I really Like that kind of stuff, If you decide you don't like it I'll send you my address and even pay the postage. :wink: LOL.
By The Way Great Job, and A GREAT looking Box. :biggrin:


----------



## bobjackson (Jan 20, 2011)

+ another 1 for liking it.


----------



## David Keller (Jan 20, 2011)

I think it's pretty cool...  For some reason, I really like the little clear area at the knob.  Nice job.


----------



## boxerman (Jan 20, 2011)

I like it also. Nice job.


----------



## phillywood (Jan 20, 2011)

Paul, I like it and I think the clear top makes it unique and it ahs lots of swirl and character to it. Just give it little time it will grow on her.


----------



## ldb2000 (Jan 20, 2011)

I agree with everyone else , I like it too . The wood has allot of character and the clear part on the top really sets it off .


----------



## seamus7227 (Jan 20, 2011)

Unbelievable! I too have to agree with the rest of the croud and say I too like it!


----------



## JohnU (Jan 21, 2011)

I like it....better yet I Love it!  .... so much that I want to go make one for myself.  It really shows what that wood has to offer and magnifies the inner wood in the clear areas.  A definate WINNER!


----------



## ctubbs (Jan 21, 2011)

Again for all above plus congratulations on a great save.
Charles


----------



## MR2MAN (Jan 21, 2011)

I love it! I agree with everyone with the clear at the knob. How did you finish it? Micromesh and polish?


----------



## fernhills (Jan 21, 2011)

It looks great.  It may be a good idea for shaving mugs.  Nice work.  Carl


----------



## PaulDoug (Jan 21, 2011)

Well thanks for all the nice comments.  It is finished by sanding 220 through 600 sand paper and then all the way through with micro mesh, followed by Hut plastic polish and a coat of Res. wax.  On the lid I used Brasso for polishing.  It seemed to work better than the Hut Plastic Polish.  I don't know why.

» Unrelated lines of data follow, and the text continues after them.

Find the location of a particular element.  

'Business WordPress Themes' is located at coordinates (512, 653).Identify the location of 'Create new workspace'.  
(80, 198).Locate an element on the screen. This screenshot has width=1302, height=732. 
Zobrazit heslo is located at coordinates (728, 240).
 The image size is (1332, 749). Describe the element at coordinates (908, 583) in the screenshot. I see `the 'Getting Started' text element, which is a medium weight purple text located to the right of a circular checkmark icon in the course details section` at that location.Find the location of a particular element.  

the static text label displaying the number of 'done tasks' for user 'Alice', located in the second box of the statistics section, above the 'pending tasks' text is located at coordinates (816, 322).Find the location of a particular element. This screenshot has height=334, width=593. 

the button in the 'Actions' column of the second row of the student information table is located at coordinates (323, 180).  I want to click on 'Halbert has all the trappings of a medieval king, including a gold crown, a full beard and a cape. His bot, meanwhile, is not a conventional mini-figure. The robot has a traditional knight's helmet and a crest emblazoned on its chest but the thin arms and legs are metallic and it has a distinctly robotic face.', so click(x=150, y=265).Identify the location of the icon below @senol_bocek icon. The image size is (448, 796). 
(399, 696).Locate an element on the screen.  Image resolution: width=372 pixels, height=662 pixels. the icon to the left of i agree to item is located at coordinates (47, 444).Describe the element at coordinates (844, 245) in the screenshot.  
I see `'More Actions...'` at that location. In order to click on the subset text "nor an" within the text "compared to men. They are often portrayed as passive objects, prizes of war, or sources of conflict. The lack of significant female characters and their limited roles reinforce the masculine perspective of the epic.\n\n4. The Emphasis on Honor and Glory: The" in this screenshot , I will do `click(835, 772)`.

The shaving mug is a good idea.  If I had more of this wood, I make a shaving set out of it.


----------



## Ruby pen turning (Jan 21, 2011)

I like it a lot, what is not to like? I do not see anything wrong with it, it is beautiful and the clear on the handle just ads character. You have garbage wood into functional one of kind art.


----------



## greggas (Jan 21, 2011)

Paul 
thanks for showing that .  I have thought often about doing something similar...looks like fun


----------



## Jgrden (Jan 21, 2011)

I can see why you did not want to throw the wood away. It is beautiful.


----------



## skiprat (Jan 21, 2011)

Besides the wild grain pattern, the thing that also caught my eye was the clear knob. I can't explain it but that part is really cool. I think it would have been spoilt ( spoiled?) if you had used coloured resin.

Beautifully done


----------